# [Task objective]
Go line by line through the entries below and copy those containing the string "computer".
--- Data Enclosed Below ---
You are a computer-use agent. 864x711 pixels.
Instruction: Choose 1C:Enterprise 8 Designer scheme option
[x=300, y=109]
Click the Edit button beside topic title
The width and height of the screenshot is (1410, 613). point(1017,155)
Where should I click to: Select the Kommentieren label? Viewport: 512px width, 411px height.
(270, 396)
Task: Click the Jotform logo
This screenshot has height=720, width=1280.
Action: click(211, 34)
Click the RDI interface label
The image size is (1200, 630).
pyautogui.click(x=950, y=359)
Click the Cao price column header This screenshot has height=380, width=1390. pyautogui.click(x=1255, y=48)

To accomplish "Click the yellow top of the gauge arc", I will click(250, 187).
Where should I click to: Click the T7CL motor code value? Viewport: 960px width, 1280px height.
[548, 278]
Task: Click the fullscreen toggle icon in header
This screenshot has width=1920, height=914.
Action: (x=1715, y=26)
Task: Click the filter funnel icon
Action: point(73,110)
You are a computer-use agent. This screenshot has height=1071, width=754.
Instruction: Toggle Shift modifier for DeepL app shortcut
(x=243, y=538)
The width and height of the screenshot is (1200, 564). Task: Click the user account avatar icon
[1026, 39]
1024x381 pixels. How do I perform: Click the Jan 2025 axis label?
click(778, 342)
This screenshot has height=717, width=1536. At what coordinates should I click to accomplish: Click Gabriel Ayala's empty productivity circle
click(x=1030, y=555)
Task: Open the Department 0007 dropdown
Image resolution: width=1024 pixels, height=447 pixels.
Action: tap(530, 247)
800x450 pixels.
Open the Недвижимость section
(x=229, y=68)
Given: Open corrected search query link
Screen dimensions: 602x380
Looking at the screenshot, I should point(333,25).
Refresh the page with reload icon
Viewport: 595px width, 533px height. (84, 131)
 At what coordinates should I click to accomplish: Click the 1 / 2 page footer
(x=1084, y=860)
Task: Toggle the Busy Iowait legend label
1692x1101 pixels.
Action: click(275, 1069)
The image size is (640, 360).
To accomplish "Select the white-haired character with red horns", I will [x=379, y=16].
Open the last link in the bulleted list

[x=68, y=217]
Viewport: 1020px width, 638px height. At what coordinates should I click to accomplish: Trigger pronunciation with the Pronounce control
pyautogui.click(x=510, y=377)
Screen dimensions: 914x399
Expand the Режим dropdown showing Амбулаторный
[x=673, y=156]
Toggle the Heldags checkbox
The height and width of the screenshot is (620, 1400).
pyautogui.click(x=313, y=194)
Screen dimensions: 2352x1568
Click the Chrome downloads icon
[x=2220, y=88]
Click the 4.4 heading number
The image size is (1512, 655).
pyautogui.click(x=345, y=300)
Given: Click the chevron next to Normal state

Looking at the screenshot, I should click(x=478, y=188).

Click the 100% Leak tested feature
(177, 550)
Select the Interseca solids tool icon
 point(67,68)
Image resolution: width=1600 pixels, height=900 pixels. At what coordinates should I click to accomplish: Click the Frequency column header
--- End of Enclosed Data ---
# [Output below]
You are a computer-use agent. 864x711 pixels.
You are a computer-use agent. This screenshot has height=1071, width=754.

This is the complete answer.